Pixel coordinate grounding data:
◇ ◇ ◇ ◇

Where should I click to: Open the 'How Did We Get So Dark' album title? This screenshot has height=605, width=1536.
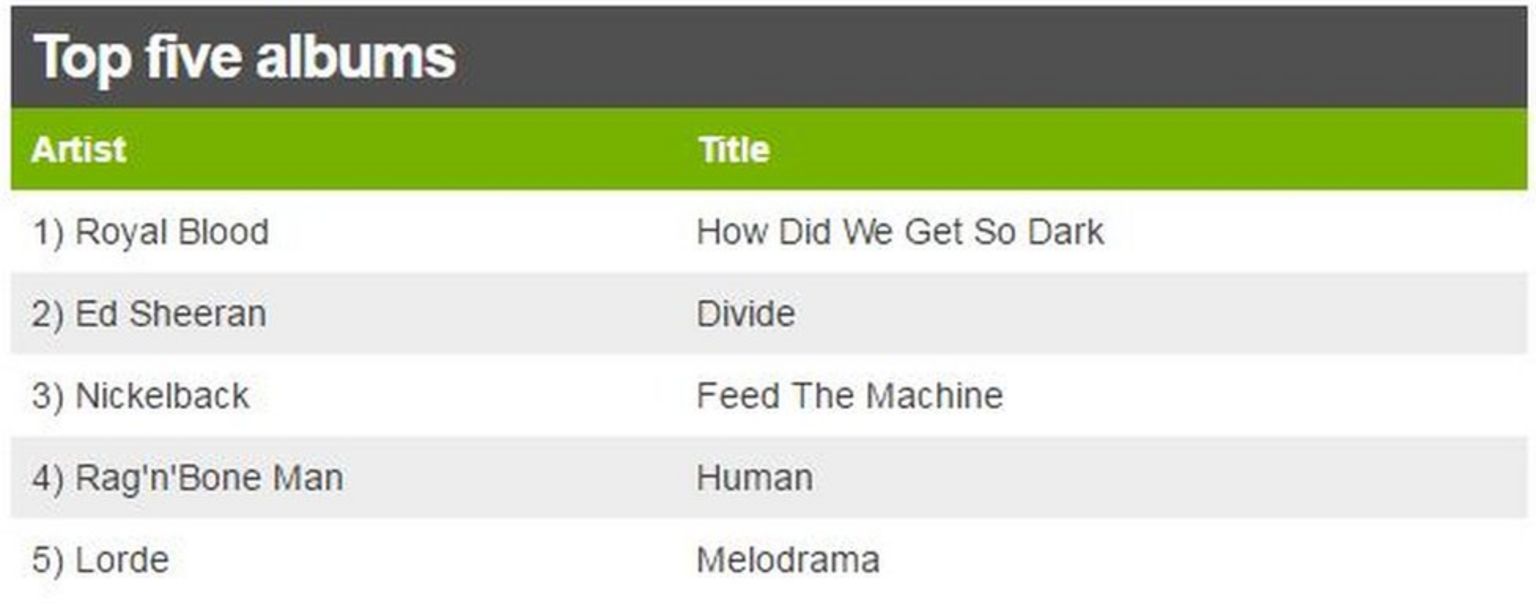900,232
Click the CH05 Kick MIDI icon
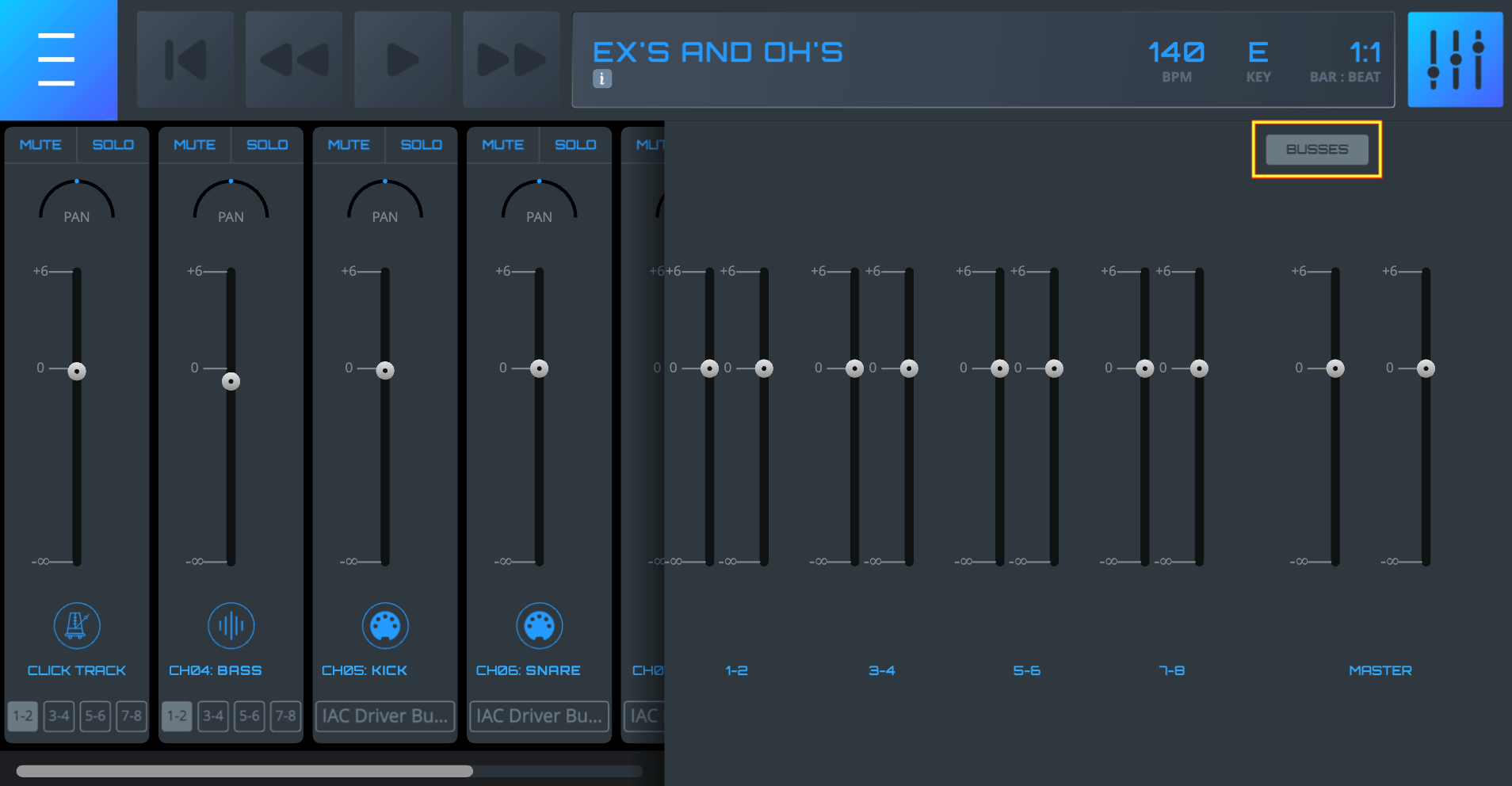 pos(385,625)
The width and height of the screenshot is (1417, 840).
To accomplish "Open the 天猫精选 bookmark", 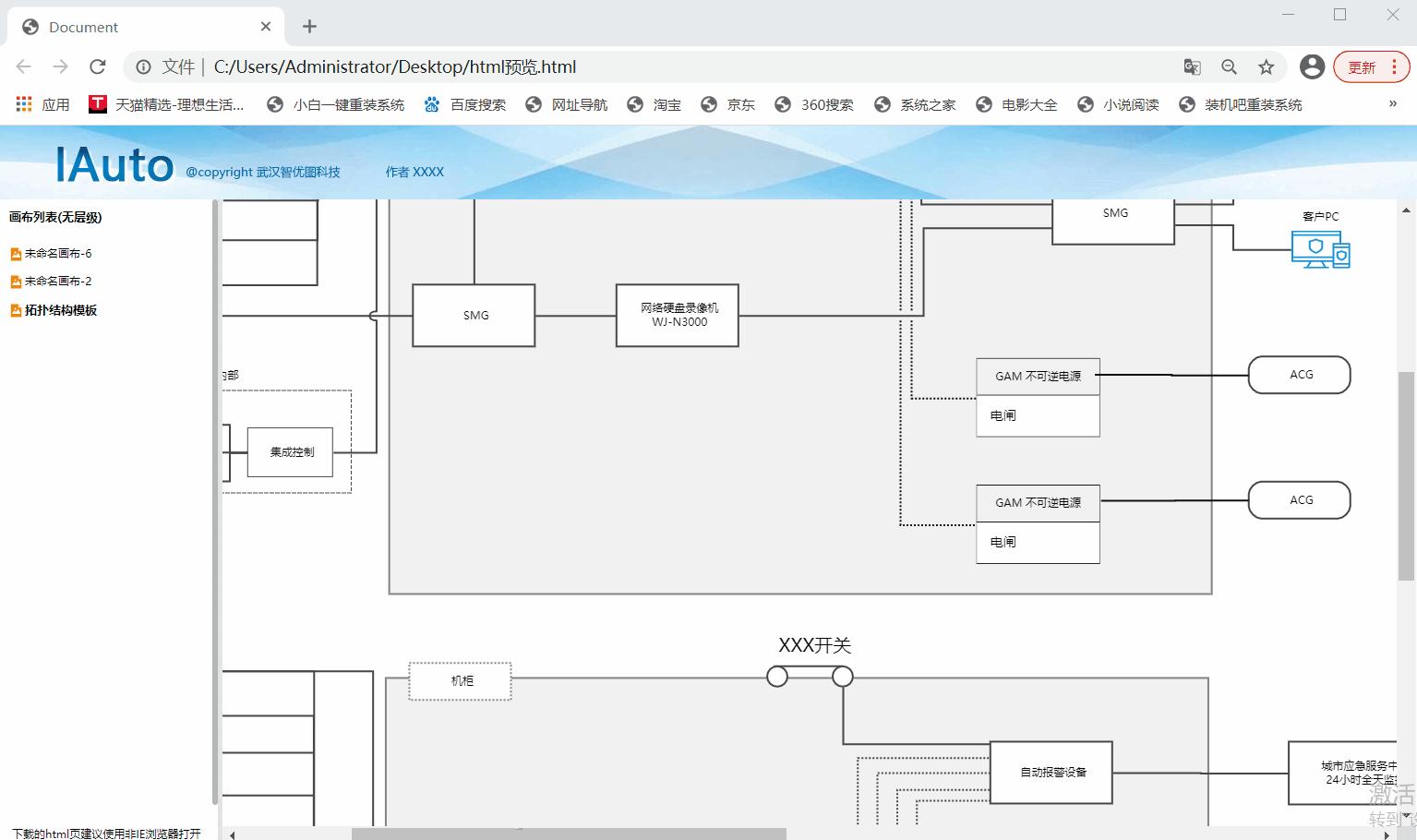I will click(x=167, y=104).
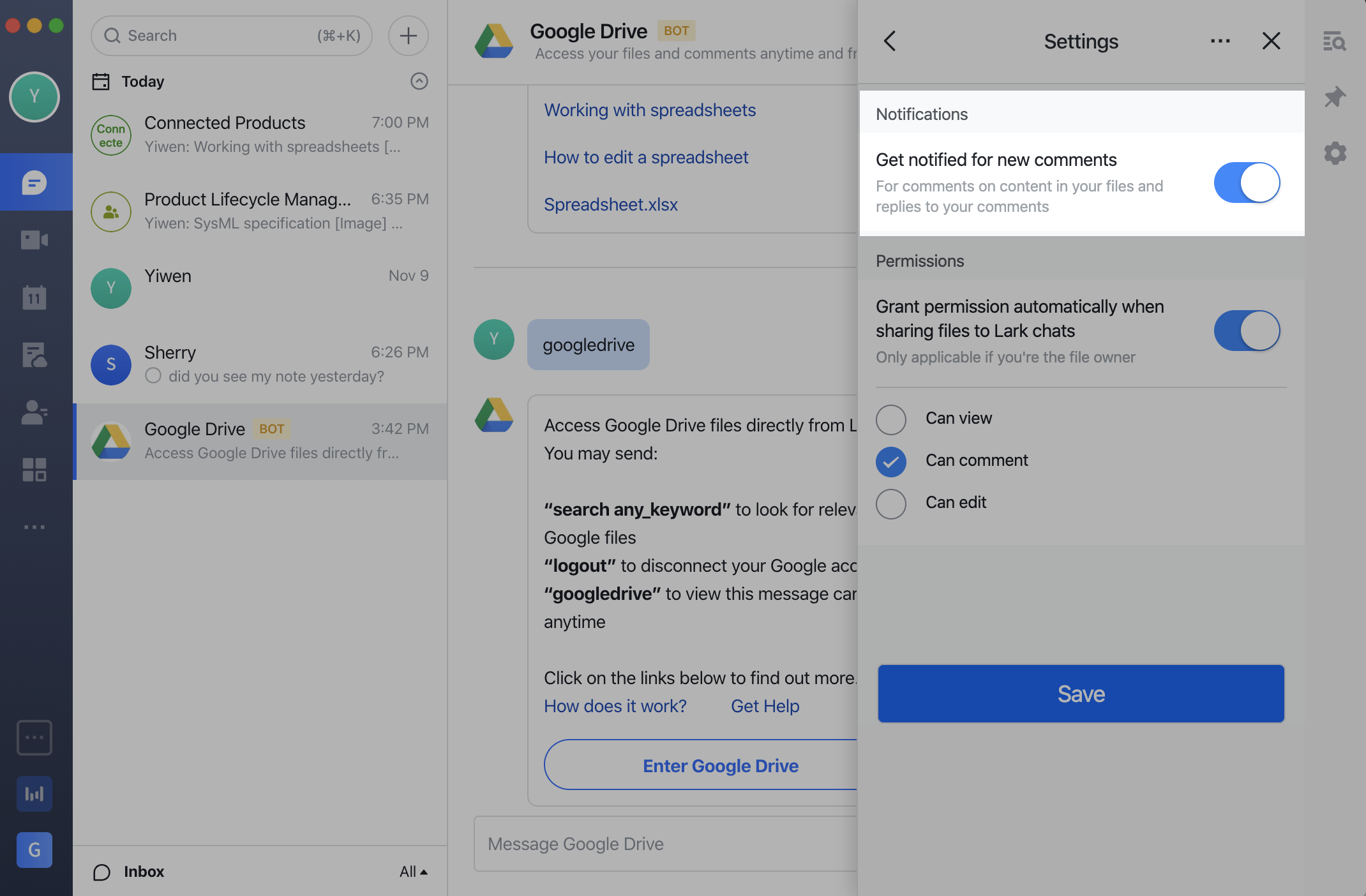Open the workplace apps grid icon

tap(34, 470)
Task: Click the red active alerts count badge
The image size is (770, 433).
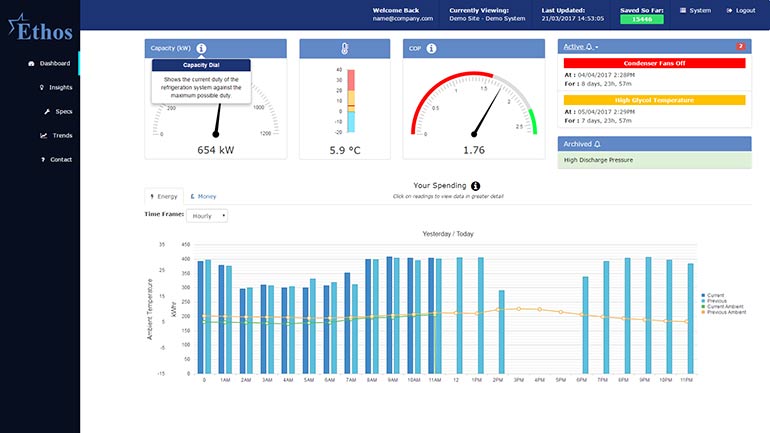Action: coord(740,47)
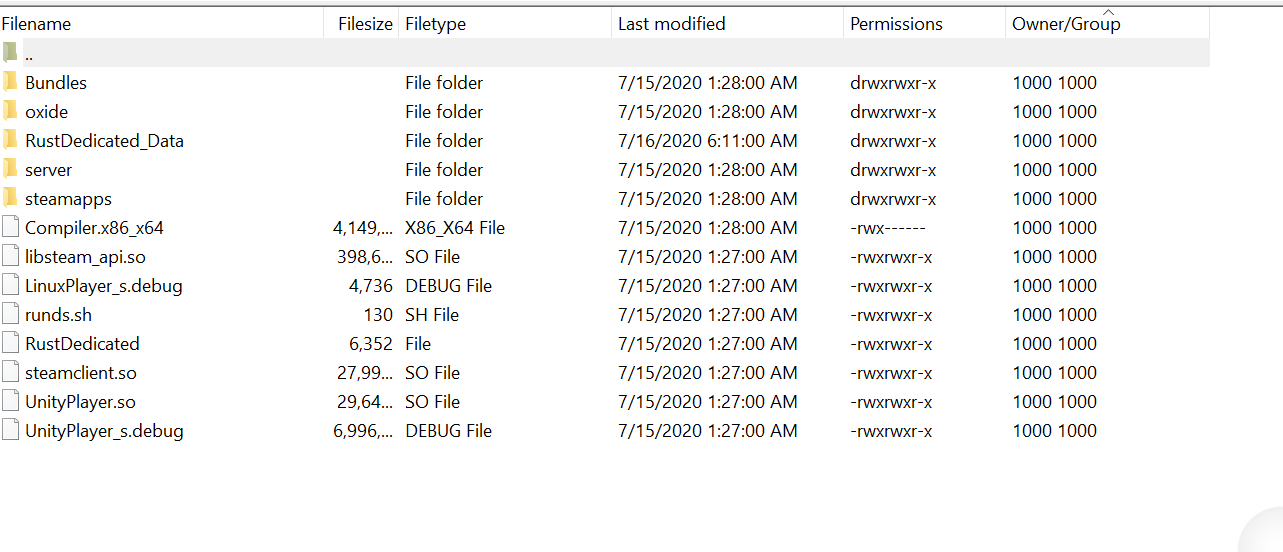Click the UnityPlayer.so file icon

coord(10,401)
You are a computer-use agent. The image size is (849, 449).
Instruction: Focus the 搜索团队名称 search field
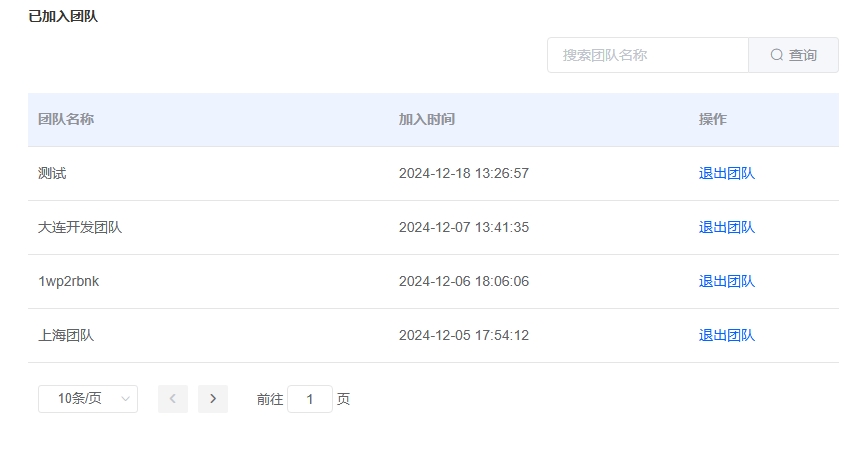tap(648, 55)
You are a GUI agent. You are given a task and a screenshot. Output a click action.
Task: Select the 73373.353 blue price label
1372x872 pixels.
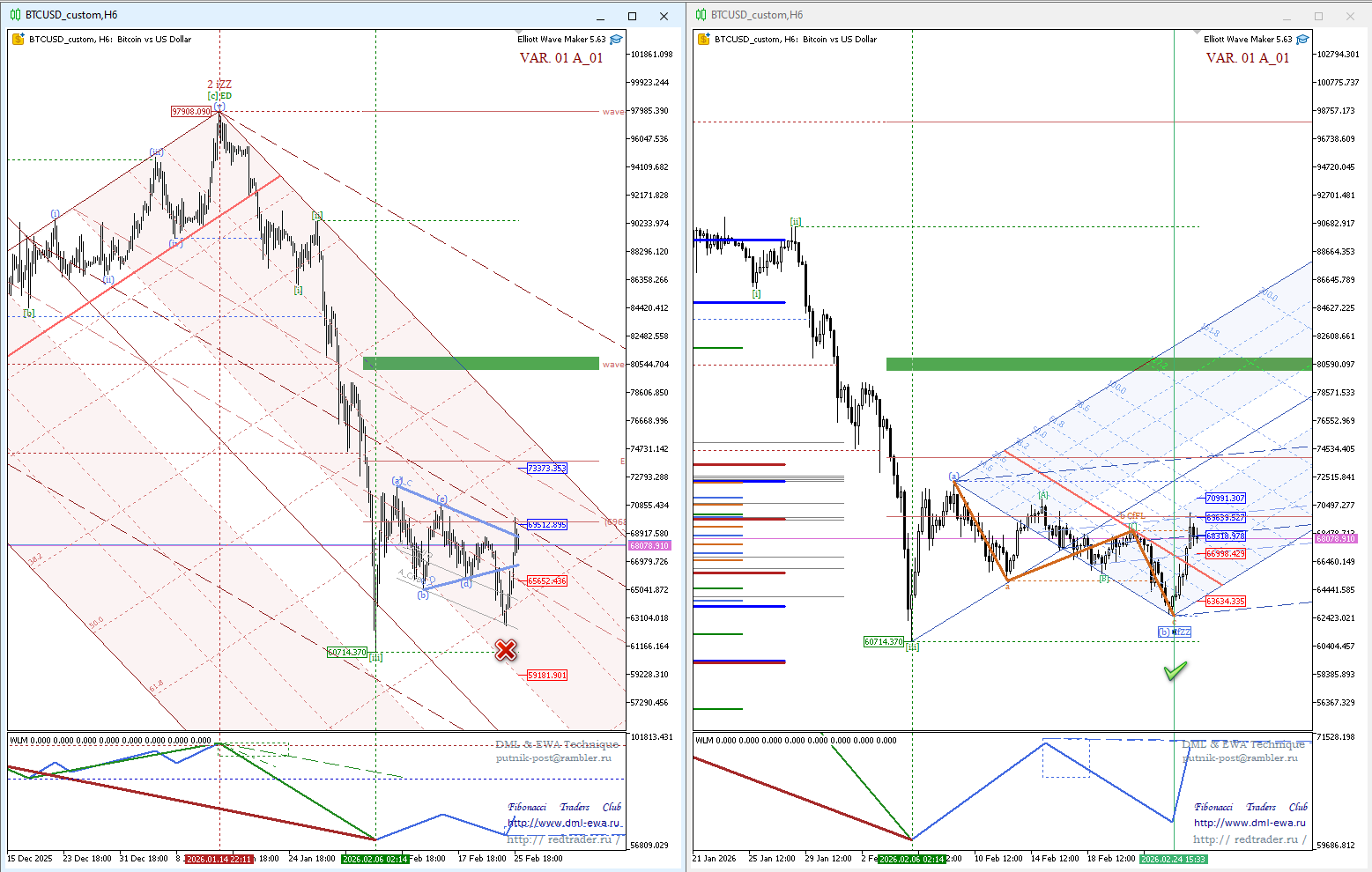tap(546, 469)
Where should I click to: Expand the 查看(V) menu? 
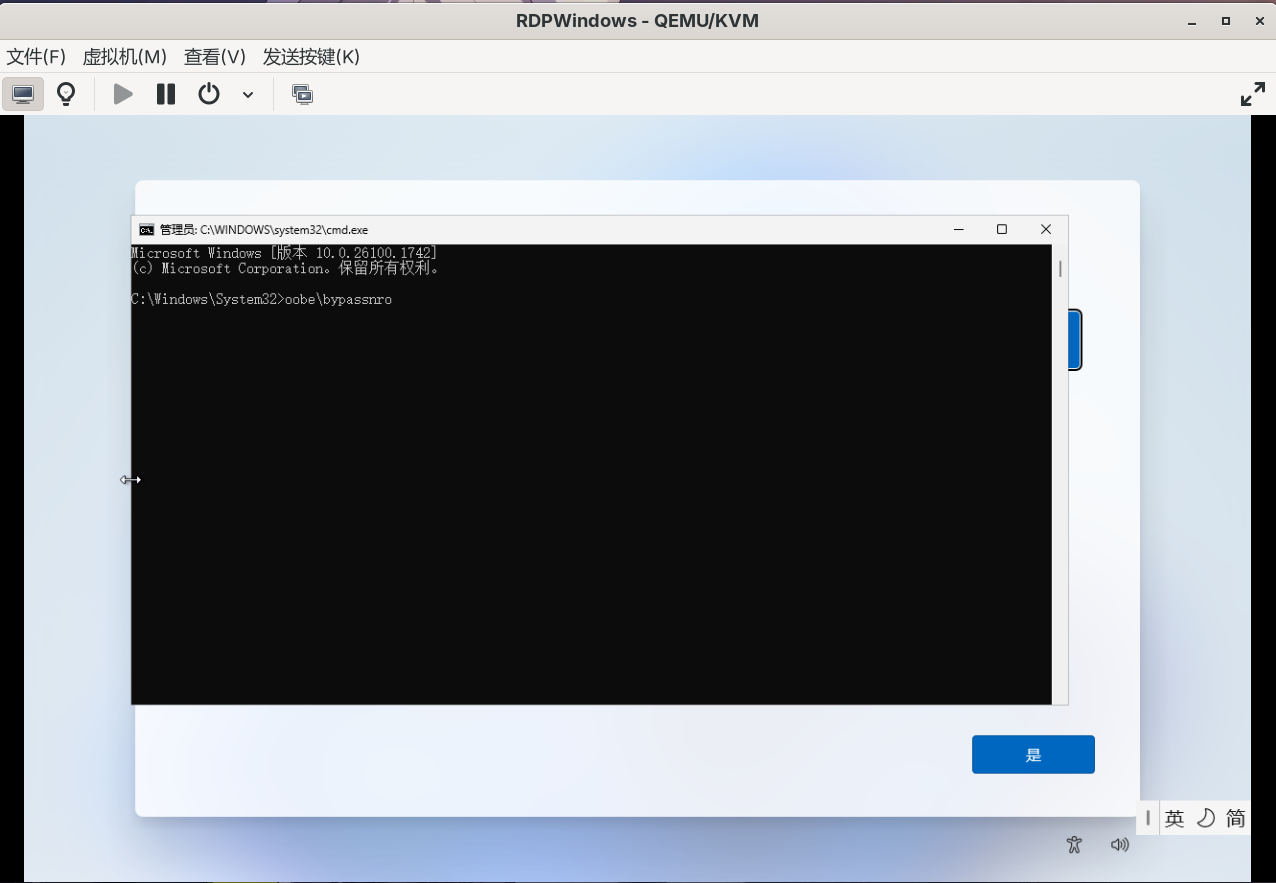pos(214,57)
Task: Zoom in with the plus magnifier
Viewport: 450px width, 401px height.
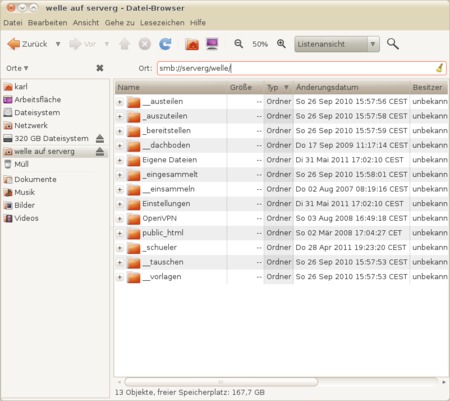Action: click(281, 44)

◇ ◇ ◇ ◇

Problem details. Would you please copy, exactly and only, the lines from the one with "You are a computer-use" through the end of the entries above, skipping every picture?

Worked solution.
You are a computer-use agent. The image size is (849, 449).
Instruction: Focus the 搜索团队名称 search field
tap(648, 55)
You are a GUI agent. You are given a task and a screenshot. Output a click action.
Task: Select the 73373.353 blue price label
1372x872 pixels.
tap(546, 469)
Where should I click to: Expand the 查看(V) menu? 
pos(214,57)
Task: Zoom in with the plus magnifier
Viewport: 450px width, 401px height.
Action: click(281, 44)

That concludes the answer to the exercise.